Universal childcare: Is it good for children?

We are delighted to announce that our research director Dr Maria Lyons has had her report published by independent think tank Civitas. Maria has reviewed 40 academic studies on universal childcare and finds a worrying lack of evidence on its supposed benefits.

Universal childcare is frequently claimed to give every child the ‘best start in life’ but is this really the case? Is it really better than care by a parent at home? Does it really increase the educational outcomes of children? And what about their well-being?

How formal childcare affects any individual child will depend on multiple different factors, and this includes family circumstances and preferences.
— Maria Lyons: 'Universal childcare: Is it good for children?'

The Report summary concludes:

“How formal childcare affects any individual child will depend on multiple different factors, and this includes family circumstances and preferences. The only logical response to this diversity of needs is genuine choice for parents on how and where to spend their childcare entitlement. From the perspective of child development, there is no evidence-based justification for public money to be spent on out-of-home care but not in-home care. Claims about the society-wide benefits of these policies are likewise found to be based on little more than ideological conviction.

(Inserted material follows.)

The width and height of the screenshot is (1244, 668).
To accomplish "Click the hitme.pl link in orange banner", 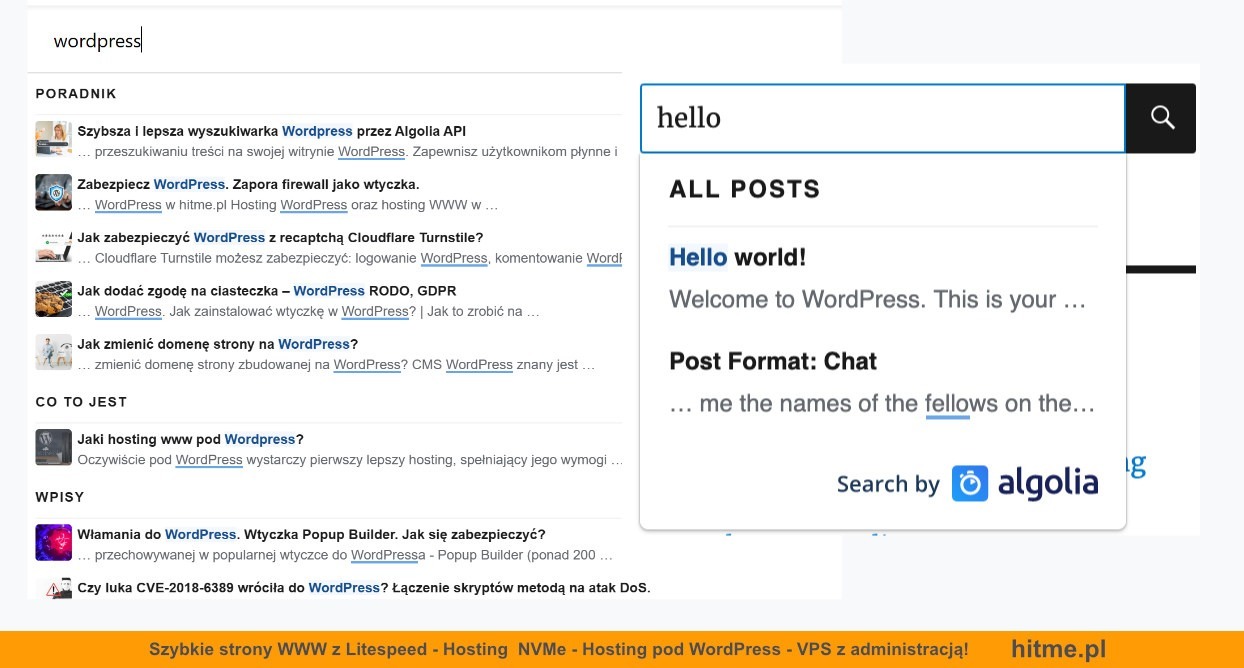I will click(x=1058, y=649).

“The report concludes that, in the realm of early years policy, political leaders and campaigners have become so fixated on universal childcare as the answer that they have forgotten to ask the most important questions: what supports the healthy development of young children, and what do families need in order to create the conditions in which their children can thrive? For some families, affordable, accessible, high-quality professional childcare is the answer. For other families, quite possibly a majority of families, the answer is more rather than less time spent together. The political imposition of a one-size-fits-all approach to the care and upbringing of young children is not good for parents, it is not good for society and it is not good for children.”


MAHM campaigns for:

  • Childcare subsidy to follow the child with parents allowed to chose whether they use it to stay at home, give it to grandparents, childminder or external setting.

  • Taxation should fall fairly on those who stay at home and those who work.

  • Public examination on short and long term needs of children (and the effect on infants of long hours in external settings).

  • Recognition of value of unpaid care (estimated at £77 billion by Carers UK).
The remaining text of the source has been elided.